The pharmaceutical compositions will generally comprise a pharmaceutically acceptable carrier and a pharmacologically effective amount of the compounds, or mixture of thereof, or suitable salts thereof. The pharmaceutical composition may be formulated as powders, granules, solutions, suspensions, aerosols, solids, pills, tablets, capsules, gels, topical crémes, suppositories, transdermal patches, and other formulations known in the art.
As used herein, “pharmaceutically acceptable carrier” comprises any of standard pharmaceutically accepted carriers known to those of ordinary skill in the art in formulating pharmaceutical compositions. Thus, the compounds, by themselves, such as being present as pharmaceutically acceptable salts, or as conjugates, may be prepared as formulations in pharmaceutically acceptable diluents; for example, saline, phosphate buffer saline (PBS), aqueous ethanol, or solutions of glucose, mannitol, dextran, propylene glycol, oils (e.g., vegetable oils, animal oils, synthetic oils, etc.), microcrystalline cellulose, carboxymethyl cellulose, hydroxylpropyl methyl cellulose, magnesium stearate, calcium phosphate, gelatin, polysorbate 80 or the like, or as solid formulations in appropriate excipients.

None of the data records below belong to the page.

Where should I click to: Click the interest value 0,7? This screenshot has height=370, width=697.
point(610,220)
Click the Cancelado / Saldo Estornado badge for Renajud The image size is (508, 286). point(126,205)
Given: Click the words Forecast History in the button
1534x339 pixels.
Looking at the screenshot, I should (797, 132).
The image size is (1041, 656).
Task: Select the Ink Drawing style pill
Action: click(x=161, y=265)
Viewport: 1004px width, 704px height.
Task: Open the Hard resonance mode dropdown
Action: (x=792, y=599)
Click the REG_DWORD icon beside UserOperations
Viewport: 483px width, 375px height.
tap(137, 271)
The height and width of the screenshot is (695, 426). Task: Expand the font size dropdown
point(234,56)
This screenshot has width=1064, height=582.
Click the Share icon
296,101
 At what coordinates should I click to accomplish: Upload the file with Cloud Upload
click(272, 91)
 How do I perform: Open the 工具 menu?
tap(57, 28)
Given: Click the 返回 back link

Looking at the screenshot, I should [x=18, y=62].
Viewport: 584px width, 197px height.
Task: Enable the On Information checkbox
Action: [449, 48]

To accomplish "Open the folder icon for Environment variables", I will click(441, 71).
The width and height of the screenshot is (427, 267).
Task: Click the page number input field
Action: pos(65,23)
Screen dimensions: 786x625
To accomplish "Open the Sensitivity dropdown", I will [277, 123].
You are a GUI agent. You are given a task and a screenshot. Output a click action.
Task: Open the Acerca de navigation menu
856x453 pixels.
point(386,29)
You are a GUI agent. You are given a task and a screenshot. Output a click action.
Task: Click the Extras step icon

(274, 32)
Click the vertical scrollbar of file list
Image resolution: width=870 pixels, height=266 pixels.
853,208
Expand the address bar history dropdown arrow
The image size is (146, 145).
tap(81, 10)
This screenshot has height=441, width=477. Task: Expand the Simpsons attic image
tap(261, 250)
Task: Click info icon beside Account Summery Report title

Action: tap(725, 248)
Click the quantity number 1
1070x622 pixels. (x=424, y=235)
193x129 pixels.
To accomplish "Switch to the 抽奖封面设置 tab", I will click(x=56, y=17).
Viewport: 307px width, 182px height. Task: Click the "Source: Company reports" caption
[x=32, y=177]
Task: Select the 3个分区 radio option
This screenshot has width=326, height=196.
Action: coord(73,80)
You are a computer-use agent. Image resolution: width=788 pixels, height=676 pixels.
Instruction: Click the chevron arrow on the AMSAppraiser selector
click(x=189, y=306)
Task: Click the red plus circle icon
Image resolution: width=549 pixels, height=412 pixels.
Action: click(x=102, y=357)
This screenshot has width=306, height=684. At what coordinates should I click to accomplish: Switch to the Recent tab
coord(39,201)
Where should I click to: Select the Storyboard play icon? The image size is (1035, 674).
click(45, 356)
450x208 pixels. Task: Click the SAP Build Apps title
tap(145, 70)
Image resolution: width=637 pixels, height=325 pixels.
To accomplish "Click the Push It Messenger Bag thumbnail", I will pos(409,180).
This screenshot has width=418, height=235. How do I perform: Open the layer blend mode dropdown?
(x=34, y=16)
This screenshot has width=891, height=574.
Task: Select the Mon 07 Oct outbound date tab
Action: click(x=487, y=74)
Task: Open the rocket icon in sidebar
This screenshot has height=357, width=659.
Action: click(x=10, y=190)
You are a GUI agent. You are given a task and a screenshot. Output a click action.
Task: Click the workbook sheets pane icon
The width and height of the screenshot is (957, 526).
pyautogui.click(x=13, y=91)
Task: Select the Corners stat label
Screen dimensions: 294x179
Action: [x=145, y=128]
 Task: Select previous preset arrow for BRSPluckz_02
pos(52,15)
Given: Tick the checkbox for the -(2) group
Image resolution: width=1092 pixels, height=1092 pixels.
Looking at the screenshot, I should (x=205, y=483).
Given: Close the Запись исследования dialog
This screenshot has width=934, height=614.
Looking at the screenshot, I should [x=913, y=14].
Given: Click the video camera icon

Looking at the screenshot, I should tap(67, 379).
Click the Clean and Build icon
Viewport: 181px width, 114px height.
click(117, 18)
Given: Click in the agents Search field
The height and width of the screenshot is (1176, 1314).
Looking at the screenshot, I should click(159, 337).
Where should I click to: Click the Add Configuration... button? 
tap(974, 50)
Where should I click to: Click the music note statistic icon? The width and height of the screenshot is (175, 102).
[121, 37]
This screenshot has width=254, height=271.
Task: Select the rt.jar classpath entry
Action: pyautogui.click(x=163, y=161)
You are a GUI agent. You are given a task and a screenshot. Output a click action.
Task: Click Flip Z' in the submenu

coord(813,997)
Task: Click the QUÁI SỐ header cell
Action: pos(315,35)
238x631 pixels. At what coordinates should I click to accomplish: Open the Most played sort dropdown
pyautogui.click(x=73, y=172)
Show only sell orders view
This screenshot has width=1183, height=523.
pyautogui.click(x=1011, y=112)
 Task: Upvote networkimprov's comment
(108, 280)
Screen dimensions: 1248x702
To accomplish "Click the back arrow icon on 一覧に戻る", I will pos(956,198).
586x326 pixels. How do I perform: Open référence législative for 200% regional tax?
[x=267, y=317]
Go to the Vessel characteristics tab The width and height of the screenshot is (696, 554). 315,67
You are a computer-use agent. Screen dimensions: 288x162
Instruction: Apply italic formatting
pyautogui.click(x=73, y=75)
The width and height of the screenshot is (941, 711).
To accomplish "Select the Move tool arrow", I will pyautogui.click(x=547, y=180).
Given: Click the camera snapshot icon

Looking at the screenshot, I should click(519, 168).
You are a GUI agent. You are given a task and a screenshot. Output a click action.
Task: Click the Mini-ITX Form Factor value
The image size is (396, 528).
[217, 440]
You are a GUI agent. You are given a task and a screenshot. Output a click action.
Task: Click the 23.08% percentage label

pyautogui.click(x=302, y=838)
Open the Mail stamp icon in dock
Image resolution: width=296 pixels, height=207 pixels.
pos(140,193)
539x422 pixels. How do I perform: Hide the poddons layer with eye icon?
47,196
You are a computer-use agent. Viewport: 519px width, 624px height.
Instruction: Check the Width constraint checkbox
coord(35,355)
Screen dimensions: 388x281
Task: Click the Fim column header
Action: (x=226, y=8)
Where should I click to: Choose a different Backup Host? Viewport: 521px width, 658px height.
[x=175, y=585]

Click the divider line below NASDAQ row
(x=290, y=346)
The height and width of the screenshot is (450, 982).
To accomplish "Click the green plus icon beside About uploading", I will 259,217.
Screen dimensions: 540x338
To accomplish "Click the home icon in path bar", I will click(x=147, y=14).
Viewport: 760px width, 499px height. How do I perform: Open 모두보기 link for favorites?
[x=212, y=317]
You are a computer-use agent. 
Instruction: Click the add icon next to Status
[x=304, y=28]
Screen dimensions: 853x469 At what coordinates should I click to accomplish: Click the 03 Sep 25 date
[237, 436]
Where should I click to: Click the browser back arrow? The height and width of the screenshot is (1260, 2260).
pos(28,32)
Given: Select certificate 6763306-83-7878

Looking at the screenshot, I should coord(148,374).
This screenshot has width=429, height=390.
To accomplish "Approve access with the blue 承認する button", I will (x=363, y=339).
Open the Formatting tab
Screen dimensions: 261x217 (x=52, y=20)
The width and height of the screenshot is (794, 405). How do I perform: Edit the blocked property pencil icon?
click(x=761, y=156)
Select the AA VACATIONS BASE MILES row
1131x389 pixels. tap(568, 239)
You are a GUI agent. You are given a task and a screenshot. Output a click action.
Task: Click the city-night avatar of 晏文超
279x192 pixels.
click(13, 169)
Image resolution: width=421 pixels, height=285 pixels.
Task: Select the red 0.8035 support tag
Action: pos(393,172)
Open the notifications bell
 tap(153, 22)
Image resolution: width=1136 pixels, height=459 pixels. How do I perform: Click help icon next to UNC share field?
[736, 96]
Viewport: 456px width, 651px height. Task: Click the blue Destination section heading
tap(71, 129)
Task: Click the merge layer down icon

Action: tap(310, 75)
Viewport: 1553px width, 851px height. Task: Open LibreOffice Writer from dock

The pharmaceutical compositions will often further comprise one or more buffers (e.g., neutral buffered saline or phosphate buffered saline), carbohydrates (e.g., glucose, mannose, sucrose or dextrans), mannitol, proteins, polypeptides or amino acids such as glycine, antioxidants (e.g., ascorbic acid, sodium metabisulfite, butylated hydroxytoluene, butylated hydroxyanisole, etc.), bacteriostats, chelating agents such as EDTA or glutathione, solutes that render the formulation isotonic, hypotonic or weakly hypertonic with the blood of a recipient, suspending agents, thickening agents, preservatives, flavoring agents, sweetening agents, and coloring compounds as appropriate.
While any suitable carrier known to those of ordinary skill in the art may be employed in the compositions, the type of carrier will typically vary depending on the mode of administration. Therapeutic compositions may be formulated for any appropriate manner of administration, including for example, oral, nasal, mucosal, rectal, vaginal, topical, intravenous, intraperitoneal, intradermal, subcutaneous, and intramuscular administration.
The pharmaceutical compositions described herein may be presented in unit-dose or multi-dose containers, such as sealed ampoules or vials. Such containers are typically sealed in such a way to preserve the sterility and stability of the formulation until use. In general, formulations may be stored as suspensions, solutions or emulsions in oily or aqueous vehicles, as indicated above. Alternatively, a pharmaceutical composition may be stored in a freeze-dried condition requiring only the addition of a sterile liquid carrier immediately prior to use.
The amount administered to the host will vary depending upon what is being administered, the purpose of the administration, such as prophylaxis or therapy, the state of the host, the manner of administration, the number of administrations, interval between administrations, and the like. These can be determined empirically by those skilled in the art and may be adjusted for the extent of therapeutic response. Factors to consider in determining an appropriate dose include, but is not limited to, size and weight of the subject, the age and sex of the subject, the severity of the symptom, the stage of the disease, method of delivery of the agent, half-life of the agents, and efficacy of the agents. Stage of the disease to consider includes whether the disease is acute or chronic, relapsing or remitting phase, and the progressiveness of the disease.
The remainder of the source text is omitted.